* [FRAGMENTO PROPORCIONADO]:
Hace pocos días, haciendo un trámite bancario, me topé con una grata sorpresa. En la cola, burocrática e interminable, había delante de mí, una mujer leyendo. Muy a despecho de los muchos usuarios que, en distintos puntos del banco, aprovechaban la desidia de los guardias y hablaban por teléfono a diestra y siniestra.
Yo había llevado mi libro, para matar el tiempo (en realidad para ganarlo) y me encuentro con una grata sorpresa: “Muerte en el Nilo”, de Agatha Christie, libro al que, la referida mujer, leía con avidez. Le pregunté si había visto la película y me dijo que no, que primero prefería el libro y luego vería la película. Allí, para mí, la misma, se definió: era una lectora de calidad.
En un tiempo en que el “text neck” (síndrome de cuello) ataca al grueso de la población por obra y gracia de los aparatos celulares y la constante postura. casi reverencial de la gente, hacia los mencionados aparatos, con los consecuentes dolores posturales, ver a alguien agachada, honrando a la Christie, era todo un hallazgo.
En última instancia, la rigidez cervical de la encantadora lectora, le valdrá un buen aporte a su cultura y no una siembra en el infértil campo de la futilidad.
Yo leía a Vargas Llosa, ¿“Quien mató a Palomino Molero”?, libro que le valió al autor peruano el Premio Nobel 2010. Ella le hacía honores a la escritora inglesa de misterios, más reconocida de la historia.
En medio de sonidos de sellos, chirridos de celulares y energía densa, tanto el peruano como la inglesa hacían la diferencia.
En algún momento en que leía una parte crucial de la novela de Vargas Llosa conjeturaba: ¿Se habrá imaginado este hombre, mientras escribía estas líneas, que me iba a hacer placentero un trámite engorroso?
Ya lo dijo Jorge Luis Borges, “no hay placer más grande que leer. Pero ¿quién soy yo para decirle a alguien que sea o no feliz?”
Si la gente que se oculta en sus celulares, supiera por un instante que sumergirse en el maravilloso e insondable mundo de las letras no tiene parangón, dejaría de pasearse como zombi por las calles, buscando vaya uno a saber qué salida a qué dolores del alma (de esos que todos portamos).
Porque no hay razón más aproximada a la realidad que la de que una persona sumergida en una pantalla pequeña e incómoda, siempre está escapando de alguna realidad que lacera, en mayor o menor medida. Escapando de una incomodidad, eligiendo el placebo del efímero placer de un escándalo de los famosos del momento o, lo que es peor, lanzar casi agónicamente un dardo venenoso a través de un comentario hacia una persona que le desagrada, por el mero hecho de exponer un mal estado personal trasmutado en una opinión negativa y muchas veces cargada de violencia y resentimiento.

* [COMPLETA LO SIGUIENTE]:
1. Enumera los escritores que se nombran en el texto sobre la lectura en la cola del banco.
2. Sigue escribiendo el texto sobre la lectura en la cola del banco a partir de su último párrafo.
Las líneas de datos no intervienen en estas tareas.

* [DATOS PROPORCIONADOS]:
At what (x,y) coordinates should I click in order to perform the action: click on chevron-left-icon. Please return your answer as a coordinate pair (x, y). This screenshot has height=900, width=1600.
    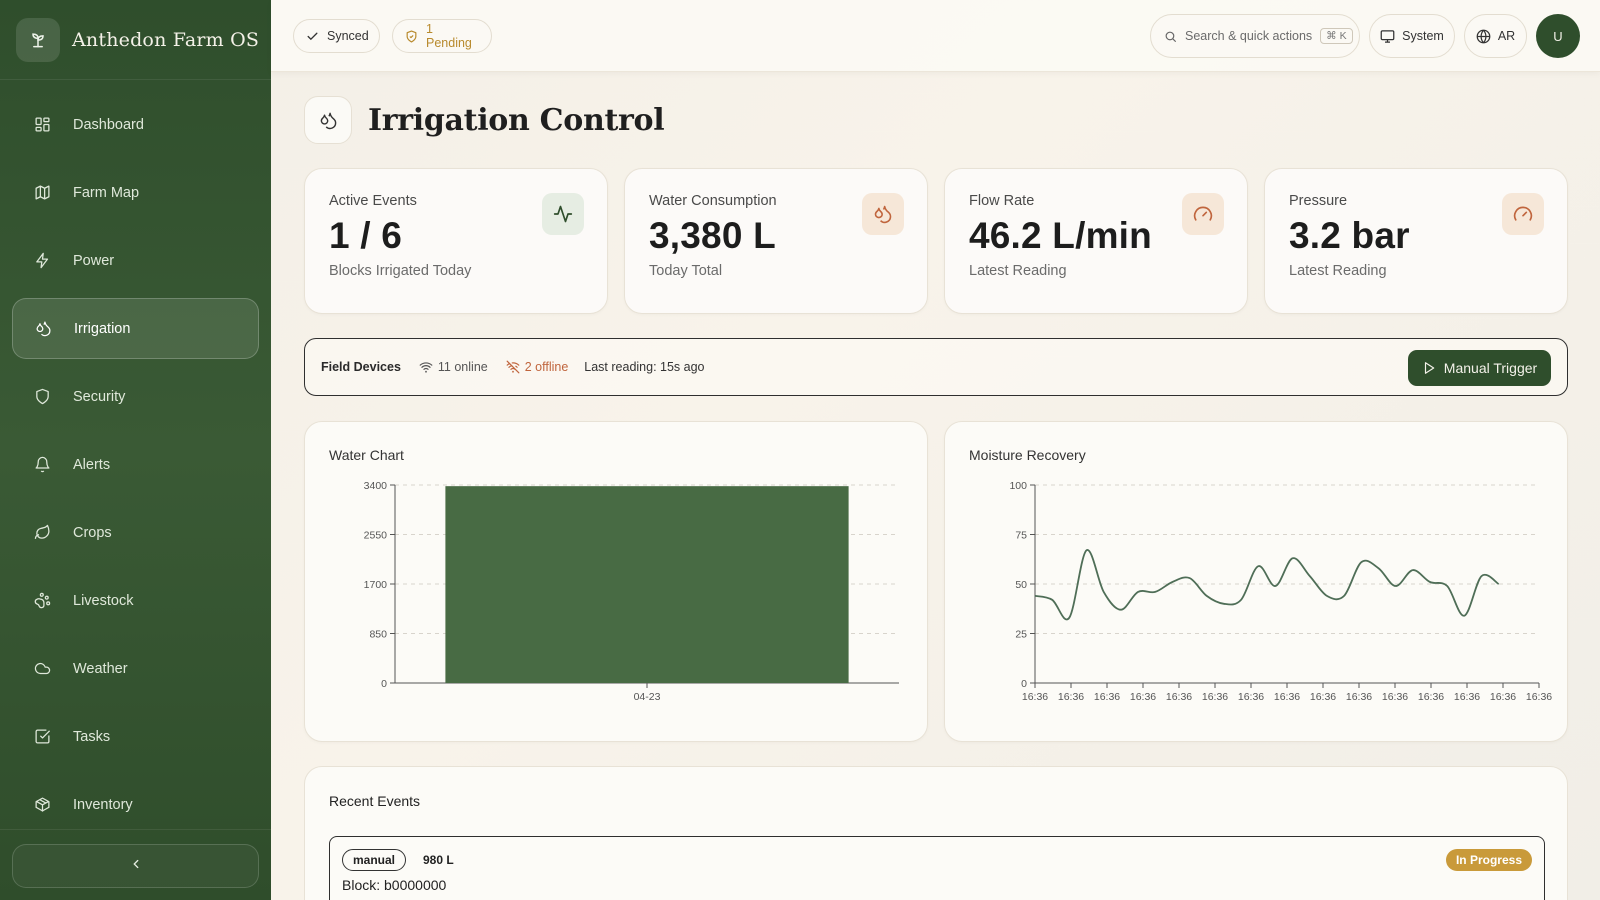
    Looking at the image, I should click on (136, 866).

* [RESULTADOS DEL EJERCICIO]:
1. Agatha Christie, Vargas Llosa, Jorge Luis Borges

2.
El atractivo de un libro tiene pocos espacios de difusión. Se ha ido perdiendo, desde que apareció el gran invento de un tal Martin Cooper y potenciado por posteriores avezados en la materia, como Steve Jobs y otros tantos expertos en el tema, cuyo aporte a la humanidad (bueno o malo) juzgará el tiempo.
En todo caso, el uso necesario de los aparatos atenta contra el tiempo que la gente dedica al lenguaje escrito. Se dice que leer reduce el stress, mejora la concentración, protege la salud mental y retrasa el deterioro cognitivo.
En contrapartida “el uso excesivo del celular puede generar deterioros en el cerebro, que incluyen cambios estructurales y funcionales (como disminución del volumen cerebral y alteración de la conectividad neuronal), problemas de salud mental (ansiedad, depresión, irritabilidad), y afectaciones cognitivas (menor capacidad de atención, memoria y aprendizaje). Además, puede causar dependencia, insomnio y dificultades en la regulación emocional”, afirma Google.
De todos modos, a esta altura, la batalla entre Palomino Molero (personaje de Vargas Llosa) y el Iphone tiene un claro ganador. Pero los verdaderos perdedores de esta contienda son los jóvenes, los que crecieron en este mundo virtual que parece ser el único universo que los mismos conocen. Tienen una capacidad abrumadora de sumergirse en vaya uno a saber qué inframundo que, por momentos, para muchos de ellos, es el único que existe. De todos modos, no eximo de este deterioro de la conexión con la realidad a los adultos que sufrieron, con el advenimiento de los celulares, un alejamiento significativo de los libros, y de la realidad misma.
Se ha comprobado que los jóvenes de hoy, en su mayoría, no comprende un texto, no sólo por cuestiones socioeconómicas sino, justamente por la sobreexposición a pantallas y contenidos inútiles.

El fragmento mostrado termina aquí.